SON SAVUNMA İÇİN DURUŞMA ERTELENDİ
Görgüye dayalı bilgileri olmadığı gerekçesiyle tanık dinletilmesi talebini reddeden mahkeme, sanığın tutukluluğunun da devamına karar verdi. Sanık avukatının son savunmasını hazırlaması için süre veren mahkeme, duruşmayı erteledi.
OLAYIN GEÇMİŞİ
Ayşe Altuntaş, 18 Temmuz 2019 günü Sultangazi'deki kızı Fadime ile birlikte yaşadığı evinden çıktı ve bir daha haber alınamadı. 4 çocuk annesi Ayşe Altuntaş'ın kızı Fadime ve oğlu Mehmet Altuntaş Esentepe Polis Merkezine ve Gaziosmanpaşa Savcılığına kayıp başvurusunda bulundu. Şikayetçilerin, Ayşe Altuntaş'ın aynı zamanda akrabası olan sanık Mehmet Taşdelen ile bir süredir gönül ilişkisi yaşadığını, bunu sanığa sorduklarında ise Taşdelen'in maktüleyi iki gündür görmediğini söylediğini, daha sonra ise olay günü sabah saatlerinde maktüleyle buluşup Pirinççi Köyü'ne gittiklerini ve sonra tekrar evinin oraya bıraktığını söylediği öne sürüldü. Sanık ilk ifadesinde suçu kabul etmedi ve serbest bırakıldı.

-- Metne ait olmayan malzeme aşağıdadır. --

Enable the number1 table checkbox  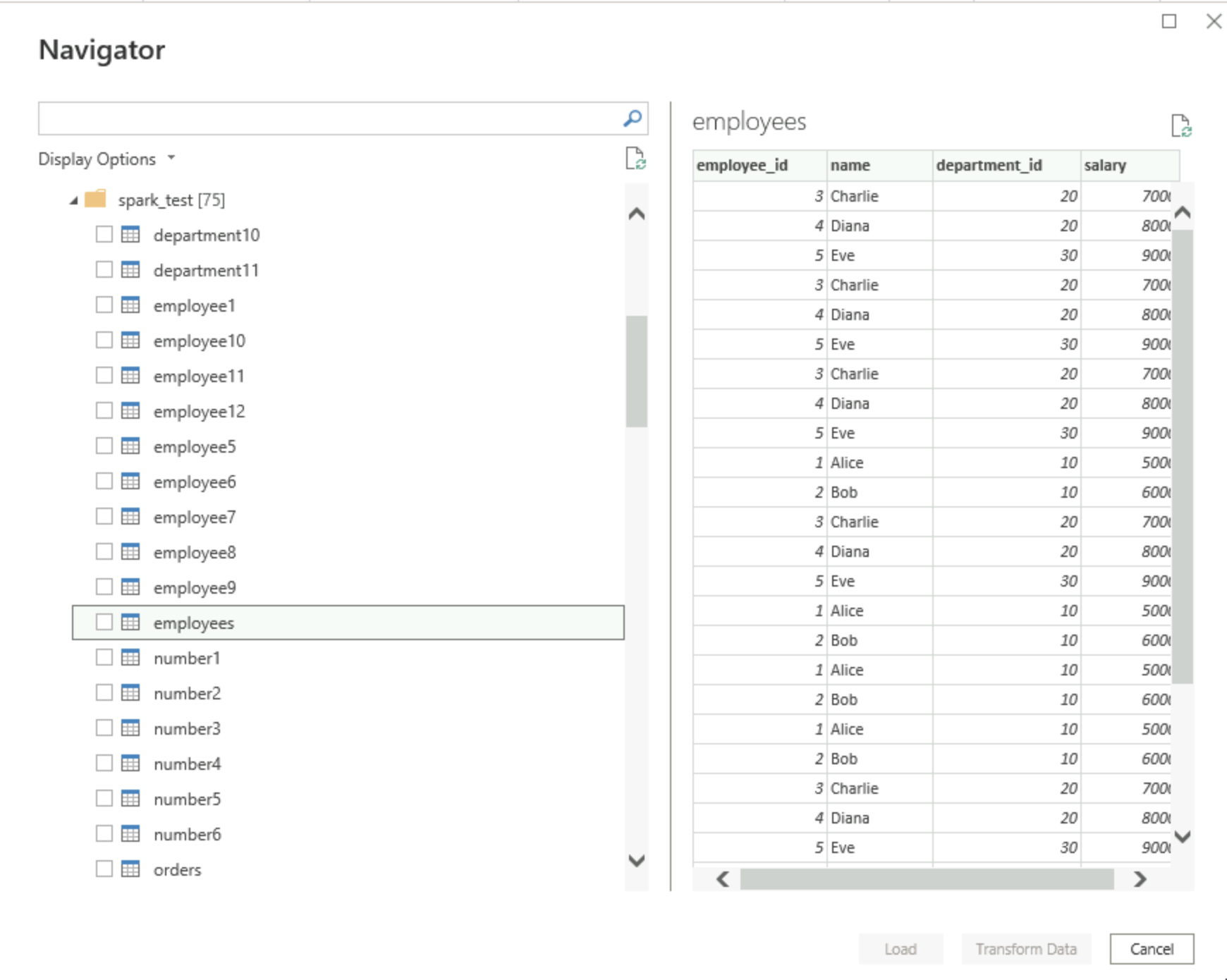[x=104, y=658]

Ancak olay günü kullanmakta olduğu telefona ait baz kayıtlarından sanık Mehmet Taşdelen'in çelişkili ifadeleri dikkate alınarak tekrar gözaltına alındı. Sanık bu kez suçunu itiraf ederek 18 Haziran 2020'de Ayşe Altuntaş'ı gömdüğü yeri gösterdi. Maktülenin cesedi, Eyüpsultan İlçesi'ne bağlı Pirinççi Köyü'ndeki ormanlık alandan çıkarıldı. Gaziosmanpaşa Adliyesi'ne sevk edilen sanık Mehmet Taşdelen 19 Haziran 2020'de tutuklanarak cezaevine gönderildi. Maktüle Ayşe Altuntaş'ın beraber yaşadığı kızı Fadime Altuntaş, Müge Anlı'nın programına katılarak yardım istemişti. Tutuklanan Mehmet Taşdelen ifadesinde, 11 ay boyunca 11 saat huzurlu uyuyamadığını, olayın medyaya düşmesinden sonra da çocuklarının kendisini terk etmesinden korktuğu için söyleyemediğini, ancak ilk günden bu yana vicdan yükü altında olduğunu belirtmişti.